Extract to read
——————
Due to its lack of finish, this bass may be slightly more reactive to humidity changes. Padauk is an extremely stable wood, reacting or warping very little with humidity change, but maple not so much. I would expect in high humidity the maple will expand more than the padauk, which would bend the neck forward, and in low humidity exactly the opposite. These effects are likely to be miniscule, but both can be corrected by adjusting the truss rod. Tighten it to straighten out or bow the neck backward; (against the string tension) loosen it to allow the strings to pull the neck forward (with the tension). You can sight down the neck to guage its straightness (do this from both ends) and adjust the rod so there's the subtlest of forward bow. Ultimately, how the bass plays and sounds will determine the best adjustment, and some trial & error is involved. It's not necessary to loosen the strings. DON'T over-tighten the truss rod; when turning the nut becomes difficult, you're nearing the limit.

BEST THING is not to let the bass dry out too much. Dryness causes wood to shrink, and that can cause cracking, as the wood literally pulls itself apart. Wetness causes swelling, but that doesn't pose nearly the danger, since it won't cause cracking. Below a relative humidity of 30% there is a risk, and keeping a moisturizer in the case or a humidifier in the room is necessary, same as you would treat an acoustic guitar.

Average median humidity is 50%, and that is the ideal, and the conditions under which my guitars are built.


The bass is strung with D'Addario half-round strings, for smoother quieter slides and longer fingerboard wear. If you choose round-wound strings, the windings will wear into the fingerboard much more, and more frequent sandings will be required. This should be preferably done by a competent luthier or service person, or better yet, me. It's not rocket science, but any sanding on that should only be done with a long, dead-straight hard block, and I would not start courser than 320 grit, depending on how deep the wear is. The thing about sanding is, if you start too course, you spend a lot more time sanding out those marks as you grade up. If you start at a higher grit, it takes longer to sand out the wear, but you're not left with any deep scratches from course papers... you're done, and ready to polish. When I dress frets or a fretless board I prefer to start around 400-600 grit, and finish with 800 or 1000.
——————
Given data
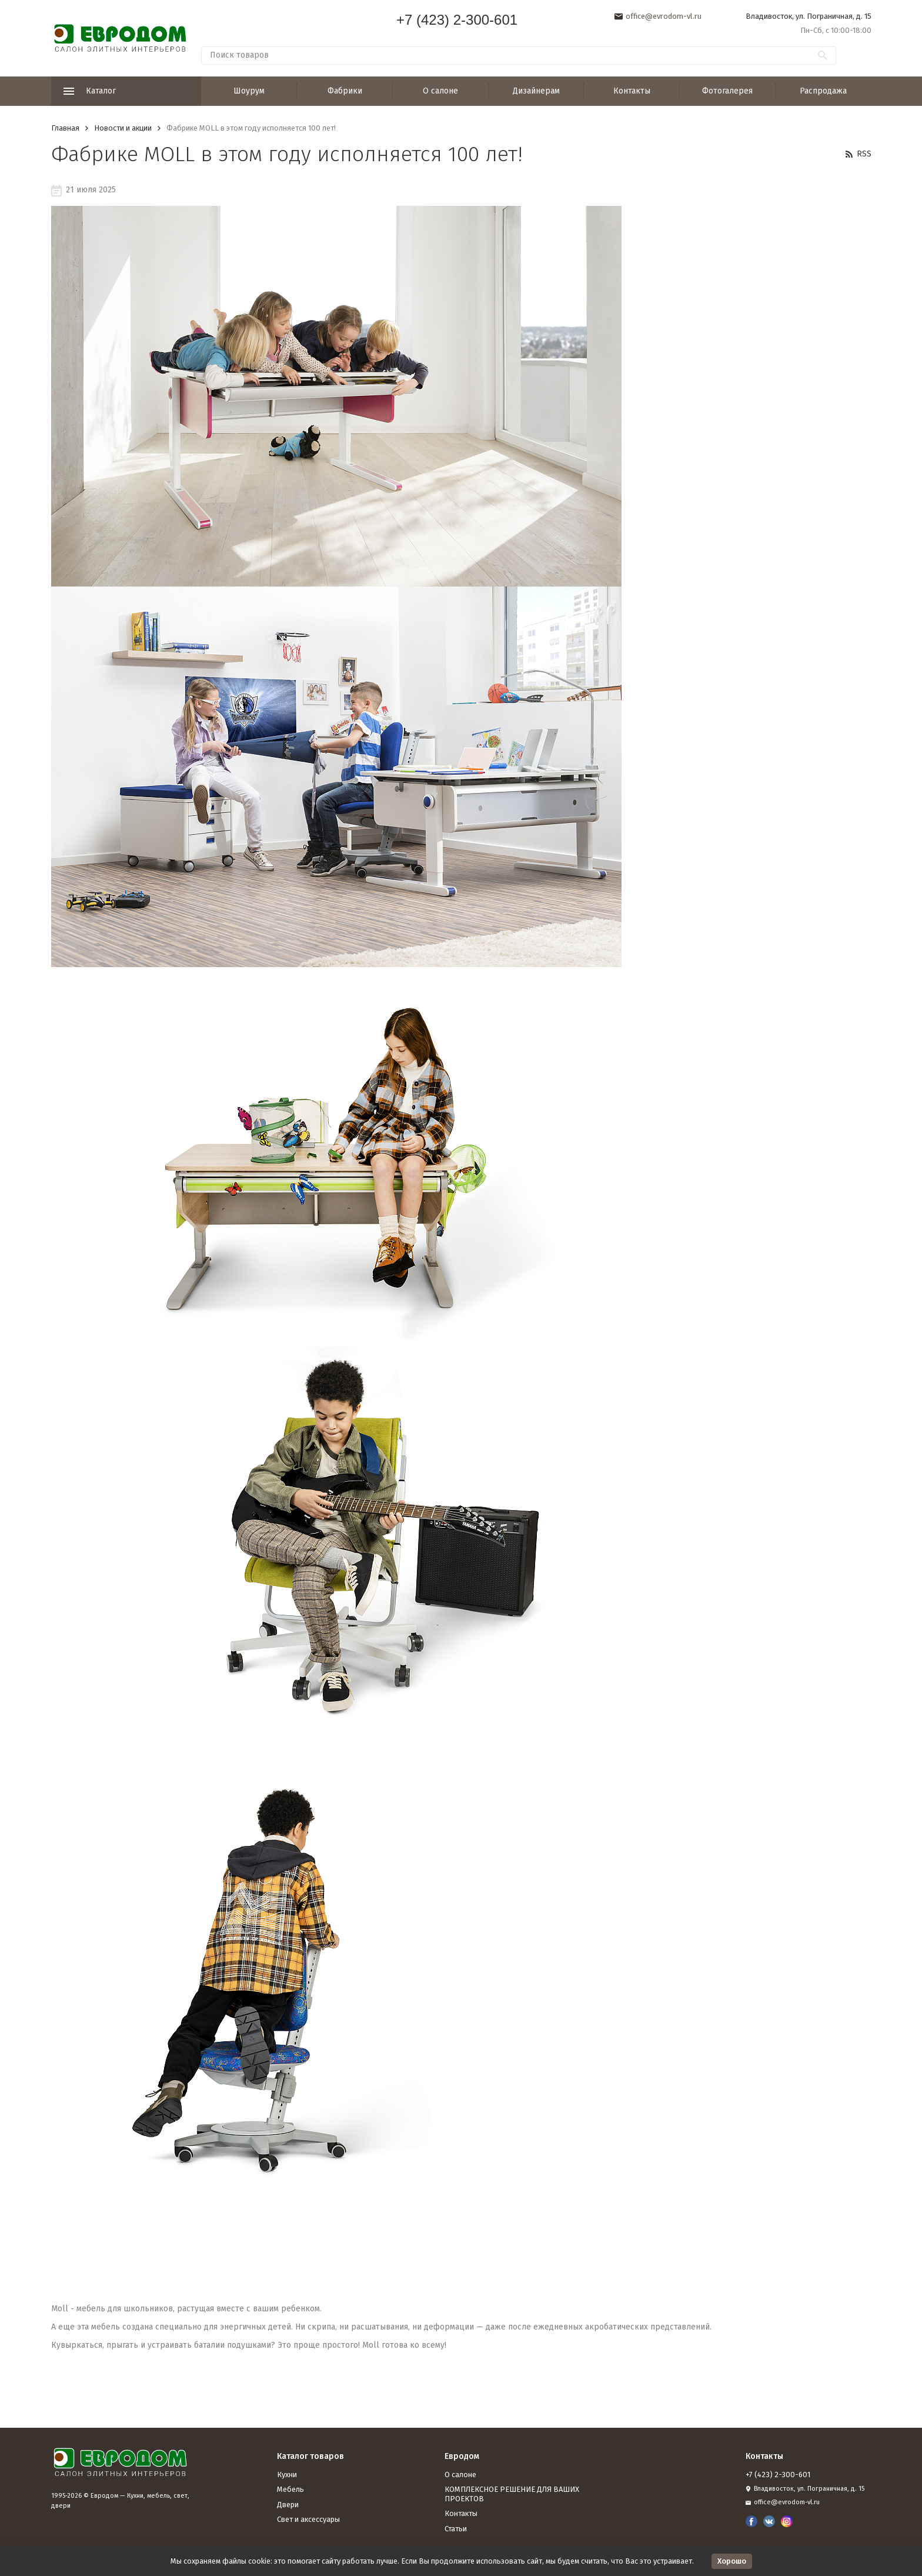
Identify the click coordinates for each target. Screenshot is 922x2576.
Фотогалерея (727, 91)
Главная (65, 128)
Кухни (287, 2474)
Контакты (631, 91)
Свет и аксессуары (308, 2519)
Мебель (290, 2489)
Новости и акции (123, 128)
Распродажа (823, 91)
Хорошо (731, 2561)
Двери (288, 2504)
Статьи (456, 2528)
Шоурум (249, 91)
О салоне (440, 91)
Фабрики (345, 91)
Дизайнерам (536, 91)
——————
Stated goal
Extract the passage of the bass care notes between "BEST THING is" and "an acoustic guitar.", inclusive, and copy it word for word.

Output for this task
BEST THING is not to let the bass dry out too much. Dryness causes wood to shrink, and that can cause cracking, as the wood literally pulls itself apart. Wetness causes swelling, but that doesn't pose nearly the danger, since it won't cause cracking. Below a relative humidity of 30% there is a risk, and keeping a moisturizer in the case or a humidifier in the room is necessary, same as you would treat an acoustic guitar.